Redis Interview — Capacity Planning and Benchmarking

You baseline Redis performance with redis-benchmark: single connection, 100K SET commands, reports 50K QPS. Your production app runs at 100K QPS with 100 concurrent connections. Performance is fine today, but you're planning for 3x growth. Should you provision 3x Redis capacity, or is there more to consider?

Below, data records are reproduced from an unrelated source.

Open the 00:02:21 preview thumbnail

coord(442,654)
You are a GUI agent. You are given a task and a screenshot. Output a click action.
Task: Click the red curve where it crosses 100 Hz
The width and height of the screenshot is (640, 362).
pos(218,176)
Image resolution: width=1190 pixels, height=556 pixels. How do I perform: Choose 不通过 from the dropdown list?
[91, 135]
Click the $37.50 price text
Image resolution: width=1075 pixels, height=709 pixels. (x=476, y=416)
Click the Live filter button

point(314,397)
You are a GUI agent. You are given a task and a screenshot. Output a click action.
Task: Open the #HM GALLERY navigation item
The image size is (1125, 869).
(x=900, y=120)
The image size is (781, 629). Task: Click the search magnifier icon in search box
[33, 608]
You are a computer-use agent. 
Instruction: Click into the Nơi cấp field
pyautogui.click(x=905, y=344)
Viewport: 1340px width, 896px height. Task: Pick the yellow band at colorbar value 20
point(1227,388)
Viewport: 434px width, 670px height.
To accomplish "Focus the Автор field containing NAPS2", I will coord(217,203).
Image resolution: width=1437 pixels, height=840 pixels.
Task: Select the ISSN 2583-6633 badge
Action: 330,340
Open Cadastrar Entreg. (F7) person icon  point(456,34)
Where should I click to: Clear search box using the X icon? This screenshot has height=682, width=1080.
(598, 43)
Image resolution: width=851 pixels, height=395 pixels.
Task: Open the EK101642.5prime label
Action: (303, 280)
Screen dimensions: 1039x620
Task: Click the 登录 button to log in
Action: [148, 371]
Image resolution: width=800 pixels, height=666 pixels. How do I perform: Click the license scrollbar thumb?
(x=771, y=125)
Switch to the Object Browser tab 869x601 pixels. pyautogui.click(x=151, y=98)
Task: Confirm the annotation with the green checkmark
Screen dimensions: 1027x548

redis-benchmark doesn't match production perfectly. Factors to consider: (1) concurrency: redis-benchmark -c 1 (single connection) shows best-case throughput. Real app with 100 concurrent connections might have different performance due to: (a) lock contention (Redis is single-threaded, so concurrency doesn't increase throughput, only latency), (b) network overhead (more connections = more OS resource usage), (c) pipelining: redis-benchmark pipelined by default. Real app might not pipeline. (2) command mix: redis-benchmark tests single command type (SET). Real app has mix (SET 30%, GET 50%, INCR 20%, etc.). Different commands have different latencies. ZRANGE on large set is slower than GET. (3) key distribution: redis-benchmark uses simple uniform key distribution. Real app might have hot keys or skewed distribution. Hot keys cause CPU contention. (4) data size: redis-benchmark uses small values (default 3 bytes). Real app has 1KB-10MB values. Large values increase latency. (5) replication lag: redis-benchmark doesn't replicate. Real production has replication overhead. Capacity planning: (1) measure production baseline: redis-cli INFO stats to get actual QPS (total_commands_processed / uptime). Monitor p50, p99 latency with CLIENT LATENCY. (2) conduct production-like benchmark: use redis-benchmark with same concurrency, command mix, data size as prod. (3) measure headroom: if current is 100K QPS at p99 < 10ms, and max capacity is ~200K QPS (before p99 > 50ms), you have 1x headroom. For 3x growth: (100K * 3 = 300K QPS) > 200K max, so 2x Redis capacity needed. (4) capacity overhead: Redis should run at max 70% capacity (optimal). Headroom for spikes, failover. For 300K QPS, deploy for ~430K capacity. (5) scale strategy: Cluster sharding (2x nodes) or vertical scaling (larger instance). Cluster is better for very high throughput. For immediate: (1) run redis-benchmark locally with -c 100 -q -n 1000000 to measure realistic throughput. (2) measure latency: redis-cli --latency-history to see tail latency. (3) project 3x growth: if latency increases >2x at 3x load, you need more capacity.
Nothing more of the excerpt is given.